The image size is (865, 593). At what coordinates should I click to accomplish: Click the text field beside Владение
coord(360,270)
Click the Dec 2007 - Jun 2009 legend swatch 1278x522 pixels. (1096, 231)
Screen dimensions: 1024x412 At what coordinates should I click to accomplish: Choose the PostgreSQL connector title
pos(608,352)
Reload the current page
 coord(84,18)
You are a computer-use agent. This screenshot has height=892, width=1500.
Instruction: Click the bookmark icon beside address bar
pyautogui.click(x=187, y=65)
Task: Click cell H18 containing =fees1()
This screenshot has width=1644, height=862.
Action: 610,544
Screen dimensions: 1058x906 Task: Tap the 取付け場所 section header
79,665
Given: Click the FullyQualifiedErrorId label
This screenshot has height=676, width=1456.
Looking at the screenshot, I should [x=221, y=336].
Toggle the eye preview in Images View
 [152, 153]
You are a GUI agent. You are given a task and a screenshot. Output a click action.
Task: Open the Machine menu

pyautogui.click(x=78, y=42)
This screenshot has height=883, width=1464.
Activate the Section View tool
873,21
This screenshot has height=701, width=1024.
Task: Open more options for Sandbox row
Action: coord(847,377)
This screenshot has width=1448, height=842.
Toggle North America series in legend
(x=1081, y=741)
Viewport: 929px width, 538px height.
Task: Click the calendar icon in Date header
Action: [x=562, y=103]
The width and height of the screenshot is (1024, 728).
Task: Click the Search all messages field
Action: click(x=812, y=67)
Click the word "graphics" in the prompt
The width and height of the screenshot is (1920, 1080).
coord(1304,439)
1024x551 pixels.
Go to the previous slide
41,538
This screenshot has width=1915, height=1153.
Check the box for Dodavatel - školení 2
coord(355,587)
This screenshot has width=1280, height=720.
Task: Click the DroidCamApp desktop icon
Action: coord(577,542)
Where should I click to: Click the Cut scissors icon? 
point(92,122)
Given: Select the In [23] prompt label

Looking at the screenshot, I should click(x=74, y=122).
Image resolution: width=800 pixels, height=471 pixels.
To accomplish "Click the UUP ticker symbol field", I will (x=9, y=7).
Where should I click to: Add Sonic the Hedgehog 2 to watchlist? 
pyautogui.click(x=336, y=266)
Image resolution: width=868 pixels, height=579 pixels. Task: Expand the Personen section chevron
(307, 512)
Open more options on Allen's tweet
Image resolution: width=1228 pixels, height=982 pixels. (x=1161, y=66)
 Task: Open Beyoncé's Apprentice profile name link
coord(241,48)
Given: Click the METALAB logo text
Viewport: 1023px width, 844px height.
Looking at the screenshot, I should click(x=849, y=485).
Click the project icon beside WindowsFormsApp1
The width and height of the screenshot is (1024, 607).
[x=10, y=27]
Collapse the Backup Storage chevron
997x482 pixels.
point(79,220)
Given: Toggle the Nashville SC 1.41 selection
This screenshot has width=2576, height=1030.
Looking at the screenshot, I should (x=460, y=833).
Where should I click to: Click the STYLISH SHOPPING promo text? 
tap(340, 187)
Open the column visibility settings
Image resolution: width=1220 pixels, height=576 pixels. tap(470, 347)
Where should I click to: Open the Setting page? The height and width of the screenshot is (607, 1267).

▬▬▬▬▬▬

Exercise prompt: Pull every line containing "agent" from the entries above and copy it.

Answer to the problem:
You are a computer-use agent. This screenshot has height=892, width=1500.
You are a GUI agent. You are given a task and a screenshot. Output a click action.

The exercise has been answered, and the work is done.